-------- Extracted material
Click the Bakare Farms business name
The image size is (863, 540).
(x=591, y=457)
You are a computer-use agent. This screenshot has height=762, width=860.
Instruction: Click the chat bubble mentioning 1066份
----------------
__Task description__. Can you write out all of these lines again, requests included, but scale every coordinate in the answers by 2.3 and round each result to a whole number, with halves rounded up?

__Final answer__.
Click the Bakare Farms business name
The image size is (863, 540).
(x=1359, y=1051)
You are a computer-use agent. This screenshot has height=762, width=860.
Instruction: Click the chat bubble mentioning 1066份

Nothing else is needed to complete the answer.